[Source data]
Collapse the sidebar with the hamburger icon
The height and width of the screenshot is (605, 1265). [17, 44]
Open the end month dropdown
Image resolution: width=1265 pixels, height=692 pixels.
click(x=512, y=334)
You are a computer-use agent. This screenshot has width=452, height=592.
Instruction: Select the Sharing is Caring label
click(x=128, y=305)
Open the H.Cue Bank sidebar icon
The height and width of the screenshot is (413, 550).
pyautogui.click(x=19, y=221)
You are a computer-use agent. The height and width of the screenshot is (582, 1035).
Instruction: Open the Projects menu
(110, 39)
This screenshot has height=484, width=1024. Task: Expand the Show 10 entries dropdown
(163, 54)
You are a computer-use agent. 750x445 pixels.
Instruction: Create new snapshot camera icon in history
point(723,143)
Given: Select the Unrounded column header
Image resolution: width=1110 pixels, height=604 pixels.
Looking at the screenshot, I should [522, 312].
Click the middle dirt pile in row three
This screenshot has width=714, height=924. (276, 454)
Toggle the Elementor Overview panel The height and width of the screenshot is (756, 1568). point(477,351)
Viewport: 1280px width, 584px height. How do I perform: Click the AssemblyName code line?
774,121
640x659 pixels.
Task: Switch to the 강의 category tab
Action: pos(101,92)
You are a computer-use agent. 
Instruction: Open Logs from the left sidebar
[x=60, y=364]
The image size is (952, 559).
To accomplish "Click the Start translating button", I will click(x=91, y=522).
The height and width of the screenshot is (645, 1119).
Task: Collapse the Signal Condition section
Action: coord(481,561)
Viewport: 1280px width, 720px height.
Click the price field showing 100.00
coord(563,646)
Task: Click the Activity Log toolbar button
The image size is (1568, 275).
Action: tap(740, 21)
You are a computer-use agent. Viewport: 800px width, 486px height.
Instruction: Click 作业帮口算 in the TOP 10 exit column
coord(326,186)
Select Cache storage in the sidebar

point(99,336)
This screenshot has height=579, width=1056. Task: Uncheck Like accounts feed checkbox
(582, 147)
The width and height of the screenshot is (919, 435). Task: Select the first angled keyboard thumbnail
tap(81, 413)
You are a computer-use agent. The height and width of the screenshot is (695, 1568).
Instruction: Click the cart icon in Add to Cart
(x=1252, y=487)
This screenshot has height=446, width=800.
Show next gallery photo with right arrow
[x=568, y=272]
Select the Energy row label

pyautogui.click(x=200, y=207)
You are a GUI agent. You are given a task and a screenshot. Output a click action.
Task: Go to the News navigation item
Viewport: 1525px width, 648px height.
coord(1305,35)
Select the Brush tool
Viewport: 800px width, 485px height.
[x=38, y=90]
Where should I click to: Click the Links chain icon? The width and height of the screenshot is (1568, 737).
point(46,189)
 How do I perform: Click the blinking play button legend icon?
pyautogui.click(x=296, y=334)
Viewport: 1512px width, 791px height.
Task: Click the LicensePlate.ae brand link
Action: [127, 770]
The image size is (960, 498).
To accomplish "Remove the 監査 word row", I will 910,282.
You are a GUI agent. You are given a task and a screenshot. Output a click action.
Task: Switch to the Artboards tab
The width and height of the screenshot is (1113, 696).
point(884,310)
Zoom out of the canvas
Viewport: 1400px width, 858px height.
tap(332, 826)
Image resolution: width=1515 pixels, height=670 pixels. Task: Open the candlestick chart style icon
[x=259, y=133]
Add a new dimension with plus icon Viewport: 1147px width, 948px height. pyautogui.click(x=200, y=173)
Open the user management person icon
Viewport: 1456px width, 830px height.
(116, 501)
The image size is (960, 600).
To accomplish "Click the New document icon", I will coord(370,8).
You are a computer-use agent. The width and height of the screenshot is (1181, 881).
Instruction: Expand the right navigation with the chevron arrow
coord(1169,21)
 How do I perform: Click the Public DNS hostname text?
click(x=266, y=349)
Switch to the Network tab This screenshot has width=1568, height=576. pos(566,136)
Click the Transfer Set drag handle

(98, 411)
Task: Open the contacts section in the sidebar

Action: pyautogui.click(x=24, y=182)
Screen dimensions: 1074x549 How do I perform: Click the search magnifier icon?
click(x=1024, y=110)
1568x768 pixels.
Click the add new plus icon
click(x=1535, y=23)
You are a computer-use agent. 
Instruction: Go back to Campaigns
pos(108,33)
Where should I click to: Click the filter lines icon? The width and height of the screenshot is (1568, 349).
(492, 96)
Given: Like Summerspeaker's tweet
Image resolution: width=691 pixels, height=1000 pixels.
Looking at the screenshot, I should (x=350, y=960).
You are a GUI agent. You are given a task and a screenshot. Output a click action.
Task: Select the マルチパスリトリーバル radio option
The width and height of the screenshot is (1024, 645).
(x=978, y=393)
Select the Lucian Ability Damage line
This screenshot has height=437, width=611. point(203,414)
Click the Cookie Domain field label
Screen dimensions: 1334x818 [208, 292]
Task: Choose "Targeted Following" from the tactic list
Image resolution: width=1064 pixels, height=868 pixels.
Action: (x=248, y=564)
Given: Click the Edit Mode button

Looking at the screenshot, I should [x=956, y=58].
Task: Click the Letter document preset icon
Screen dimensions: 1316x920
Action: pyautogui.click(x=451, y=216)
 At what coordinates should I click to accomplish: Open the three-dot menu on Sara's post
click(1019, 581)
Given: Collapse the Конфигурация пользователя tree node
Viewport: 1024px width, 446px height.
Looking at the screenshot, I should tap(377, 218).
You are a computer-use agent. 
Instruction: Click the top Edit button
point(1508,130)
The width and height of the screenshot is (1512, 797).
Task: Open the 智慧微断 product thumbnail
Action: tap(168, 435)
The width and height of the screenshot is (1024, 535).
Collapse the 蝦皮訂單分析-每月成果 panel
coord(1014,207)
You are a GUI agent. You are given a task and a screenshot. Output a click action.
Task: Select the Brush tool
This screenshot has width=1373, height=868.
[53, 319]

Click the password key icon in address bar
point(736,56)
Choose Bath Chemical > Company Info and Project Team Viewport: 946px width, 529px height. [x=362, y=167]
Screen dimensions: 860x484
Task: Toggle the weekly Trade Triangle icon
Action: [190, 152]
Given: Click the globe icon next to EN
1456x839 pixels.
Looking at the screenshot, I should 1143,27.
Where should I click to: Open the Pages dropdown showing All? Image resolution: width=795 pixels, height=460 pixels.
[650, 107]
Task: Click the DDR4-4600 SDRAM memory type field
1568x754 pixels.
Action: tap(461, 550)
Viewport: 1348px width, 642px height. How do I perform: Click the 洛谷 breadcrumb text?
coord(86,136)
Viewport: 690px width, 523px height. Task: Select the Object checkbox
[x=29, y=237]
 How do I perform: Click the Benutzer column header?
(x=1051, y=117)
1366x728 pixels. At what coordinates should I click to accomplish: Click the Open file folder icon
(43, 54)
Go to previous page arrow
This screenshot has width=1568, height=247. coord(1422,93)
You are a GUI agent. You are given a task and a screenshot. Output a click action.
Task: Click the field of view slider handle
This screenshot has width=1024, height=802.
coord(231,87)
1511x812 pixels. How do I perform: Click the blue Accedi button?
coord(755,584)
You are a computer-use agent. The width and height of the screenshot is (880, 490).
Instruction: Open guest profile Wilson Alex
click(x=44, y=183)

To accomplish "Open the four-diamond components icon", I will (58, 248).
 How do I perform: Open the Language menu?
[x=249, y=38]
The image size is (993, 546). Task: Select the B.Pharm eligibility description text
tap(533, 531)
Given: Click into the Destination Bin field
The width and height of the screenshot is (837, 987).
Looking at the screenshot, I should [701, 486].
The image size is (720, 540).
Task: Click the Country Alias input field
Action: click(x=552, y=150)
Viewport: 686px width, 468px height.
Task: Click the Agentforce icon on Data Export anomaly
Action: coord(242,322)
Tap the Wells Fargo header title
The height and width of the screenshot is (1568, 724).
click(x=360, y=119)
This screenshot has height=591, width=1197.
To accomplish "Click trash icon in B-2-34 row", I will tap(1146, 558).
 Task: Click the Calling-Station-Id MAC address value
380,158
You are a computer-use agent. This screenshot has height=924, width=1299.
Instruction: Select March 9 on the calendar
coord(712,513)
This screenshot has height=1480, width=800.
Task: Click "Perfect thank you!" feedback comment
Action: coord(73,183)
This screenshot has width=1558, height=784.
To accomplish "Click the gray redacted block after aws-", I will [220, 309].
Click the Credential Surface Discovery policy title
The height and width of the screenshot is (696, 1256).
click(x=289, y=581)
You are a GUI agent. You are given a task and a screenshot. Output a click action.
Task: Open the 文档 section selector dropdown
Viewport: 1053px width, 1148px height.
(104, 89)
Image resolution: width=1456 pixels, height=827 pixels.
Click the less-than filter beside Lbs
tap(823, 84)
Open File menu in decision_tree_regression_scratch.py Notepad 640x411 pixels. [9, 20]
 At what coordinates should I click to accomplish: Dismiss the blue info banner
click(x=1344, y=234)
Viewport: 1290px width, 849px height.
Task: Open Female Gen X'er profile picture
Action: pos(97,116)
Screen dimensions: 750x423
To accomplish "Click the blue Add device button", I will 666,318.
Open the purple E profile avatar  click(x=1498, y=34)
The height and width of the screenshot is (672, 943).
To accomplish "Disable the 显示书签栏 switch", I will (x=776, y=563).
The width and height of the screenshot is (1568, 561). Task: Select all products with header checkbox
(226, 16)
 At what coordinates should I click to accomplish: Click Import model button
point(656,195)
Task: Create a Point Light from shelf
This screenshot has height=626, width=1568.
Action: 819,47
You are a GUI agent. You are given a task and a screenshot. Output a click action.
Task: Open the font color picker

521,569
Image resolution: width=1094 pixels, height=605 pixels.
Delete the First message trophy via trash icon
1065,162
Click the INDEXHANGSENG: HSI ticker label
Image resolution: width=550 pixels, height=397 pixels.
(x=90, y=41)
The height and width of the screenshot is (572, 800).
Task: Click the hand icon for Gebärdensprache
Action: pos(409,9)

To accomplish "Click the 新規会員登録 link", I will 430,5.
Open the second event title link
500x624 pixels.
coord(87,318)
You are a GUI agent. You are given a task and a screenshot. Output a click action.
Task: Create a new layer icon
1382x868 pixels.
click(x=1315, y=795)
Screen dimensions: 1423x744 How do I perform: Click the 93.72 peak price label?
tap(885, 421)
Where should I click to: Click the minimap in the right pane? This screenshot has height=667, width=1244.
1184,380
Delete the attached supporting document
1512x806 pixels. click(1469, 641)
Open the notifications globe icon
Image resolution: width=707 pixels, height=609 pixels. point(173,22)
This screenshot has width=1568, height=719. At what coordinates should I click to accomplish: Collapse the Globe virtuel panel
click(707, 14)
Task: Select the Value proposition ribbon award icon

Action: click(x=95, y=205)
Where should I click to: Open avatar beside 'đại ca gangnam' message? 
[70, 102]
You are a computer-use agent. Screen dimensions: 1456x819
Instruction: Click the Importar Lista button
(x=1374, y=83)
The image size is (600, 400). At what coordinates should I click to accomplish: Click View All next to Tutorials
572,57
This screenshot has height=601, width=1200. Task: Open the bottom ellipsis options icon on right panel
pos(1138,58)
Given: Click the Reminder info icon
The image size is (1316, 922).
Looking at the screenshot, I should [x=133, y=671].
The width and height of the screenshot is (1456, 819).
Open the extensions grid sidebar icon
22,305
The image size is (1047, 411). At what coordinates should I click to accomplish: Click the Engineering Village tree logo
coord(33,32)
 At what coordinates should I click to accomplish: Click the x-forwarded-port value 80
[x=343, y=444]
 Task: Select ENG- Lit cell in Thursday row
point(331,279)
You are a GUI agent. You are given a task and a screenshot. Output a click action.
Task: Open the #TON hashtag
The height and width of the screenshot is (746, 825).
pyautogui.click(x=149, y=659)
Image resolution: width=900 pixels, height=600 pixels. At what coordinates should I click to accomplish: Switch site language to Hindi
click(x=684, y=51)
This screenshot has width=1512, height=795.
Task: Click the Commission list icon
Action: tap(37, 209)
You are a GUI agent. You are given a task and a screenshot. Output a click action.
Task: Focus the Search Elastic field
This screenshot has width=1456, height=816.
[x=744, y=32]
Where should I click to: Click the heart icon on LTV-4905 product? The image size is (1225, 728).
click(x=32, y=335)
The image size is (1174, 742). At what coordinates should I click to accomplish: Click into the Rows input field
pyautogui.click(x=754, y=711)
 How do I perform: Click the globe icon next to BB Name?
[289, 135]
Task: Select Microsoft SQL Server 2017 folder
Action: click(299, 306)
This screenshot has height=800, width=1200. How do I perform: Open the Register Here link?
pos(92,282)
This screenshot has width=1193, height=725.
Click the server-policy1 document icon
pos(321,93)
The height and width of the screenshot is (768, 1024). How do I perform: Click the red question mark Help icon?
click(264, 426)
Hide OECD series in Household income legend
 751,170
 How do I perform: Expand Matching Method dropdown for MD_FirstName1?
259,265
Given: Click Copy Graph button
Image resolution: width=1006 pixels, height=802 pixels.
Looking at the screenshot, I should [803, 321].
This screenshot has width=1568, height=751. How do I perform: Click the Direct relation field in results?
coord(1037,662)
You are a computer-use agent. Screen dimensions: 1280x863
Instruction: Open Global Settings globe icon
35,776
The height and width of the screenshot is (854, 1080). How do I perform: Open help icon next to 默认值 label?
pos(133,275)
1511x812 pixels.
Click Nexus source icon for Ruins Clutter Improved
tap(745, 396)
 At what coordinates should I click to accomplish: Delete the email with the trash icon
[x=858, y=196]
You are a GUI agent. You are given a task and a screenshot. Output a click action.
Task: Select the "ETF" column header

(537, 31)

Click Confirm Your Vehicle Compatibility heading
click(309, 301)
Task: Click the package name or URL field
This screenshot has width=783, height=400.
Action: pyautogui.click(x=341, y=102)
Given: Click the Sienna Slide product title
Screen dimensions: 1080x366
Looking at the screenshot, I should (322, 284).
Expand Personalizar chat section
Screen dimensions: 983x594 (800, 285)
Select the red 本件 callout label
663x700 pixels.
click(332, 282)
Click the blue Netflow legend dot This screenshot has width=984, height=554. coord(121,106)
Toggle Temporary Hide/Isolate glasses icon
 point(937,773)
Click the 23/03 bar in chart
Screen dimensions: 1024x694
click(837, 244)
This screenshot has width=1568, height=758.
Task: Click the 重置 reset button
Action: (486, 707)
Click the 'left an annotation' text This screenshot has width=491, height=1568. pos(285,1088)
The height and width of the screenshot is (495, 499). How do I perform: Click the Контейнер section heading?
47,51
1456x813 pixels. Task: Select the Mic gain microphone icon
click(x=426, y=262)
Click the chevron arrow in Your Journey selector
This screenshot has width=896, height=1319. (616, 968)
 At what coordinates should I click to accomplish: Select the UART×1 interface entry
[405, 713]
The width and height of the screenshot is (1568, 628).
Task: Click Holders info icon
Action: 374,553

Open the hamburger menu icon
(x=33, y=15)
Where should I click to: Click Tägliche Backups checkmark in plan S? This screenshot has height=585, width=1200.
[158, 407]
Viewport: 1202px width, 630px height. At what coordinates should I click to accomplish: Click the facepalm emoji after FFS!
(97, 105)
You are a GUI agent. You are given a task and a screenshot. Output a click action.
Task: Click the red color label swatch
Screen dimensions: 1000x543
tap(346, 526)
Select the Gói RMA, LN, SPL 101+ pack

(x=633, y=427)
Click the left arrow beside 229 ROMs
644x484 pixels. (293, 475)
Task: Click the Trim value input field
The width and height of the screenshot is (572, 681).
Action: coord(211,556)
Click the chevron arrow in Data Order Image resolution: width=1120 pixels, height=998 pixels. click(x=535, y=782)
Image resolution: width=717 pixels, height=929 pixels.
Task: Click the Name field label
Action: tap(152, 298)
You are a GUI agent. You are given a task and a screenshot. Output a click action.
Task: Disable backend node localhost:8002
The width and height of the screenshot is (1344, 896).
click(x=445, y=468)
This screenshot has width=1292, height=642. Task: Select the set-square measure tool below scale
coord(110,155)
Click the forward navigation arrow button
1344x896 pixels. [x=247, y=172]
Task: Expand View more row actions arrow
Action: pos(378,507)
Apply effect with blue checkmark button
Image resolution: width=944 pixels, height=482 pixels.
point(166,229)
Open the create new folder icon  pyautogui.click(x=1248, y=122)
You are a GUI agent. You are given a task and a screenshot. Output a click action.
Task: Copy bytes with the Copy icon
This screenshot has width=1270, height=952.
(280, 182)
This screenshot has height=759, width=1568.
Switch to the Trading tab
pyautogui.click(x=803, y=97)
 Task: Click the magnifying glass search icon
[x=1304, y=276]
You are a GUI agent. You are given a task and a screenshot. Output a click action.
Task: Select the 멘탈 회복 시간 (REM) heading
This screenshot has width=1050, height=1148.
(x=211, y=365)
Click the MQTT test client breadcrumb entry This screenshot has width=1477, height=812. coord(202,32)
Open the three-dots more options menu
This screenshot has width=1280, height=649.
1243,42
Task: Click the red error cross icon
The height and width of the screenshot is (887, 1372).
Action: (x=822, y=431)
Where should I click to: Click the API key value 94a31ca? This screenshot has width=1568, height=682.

[Task goal] Please return the lines of the records unchanged, starting at the first line of the records and ending at the line containing "Looking at the screenshot, I should [522, 312].", with both of those lines included.

[Answer to the task]
Collapse the sidebar with the hamburger icon
The height and width of the screenshot is (605, 1265). [17, 44]
Open the end month dropdown
Image resolution: width=1265 pixels, height=692 pixels.
click(x=512, y=334)
You are a computer-use agent. This screenshot has width=452, height=592.
Instruction: Select the Sharing is Caring label
click(x=128, y=305)
Open the H.Cue Bank sidebar icon
The height and width of the screenshot is (413, 550).
pyautogui.click(x=19, y=221)
You are a computer-use agent. The height and width of the screenshot is (582, 1035).
Instruction: Open the Projects menu
(110, 39)
This screenshot has height=484, width=1024. Task: Expand the Show 10 entries dropdown
(163, 54)
You are a computer-use agent. 750x445 pixels.
Instruction: Create new snapshot camera icon in history
point(723,143)
Given: Select the Unrounded column header
Image resolution: width=1110 pixels, height=604 pixels.
Looking at the screenshot, I should [522, 312].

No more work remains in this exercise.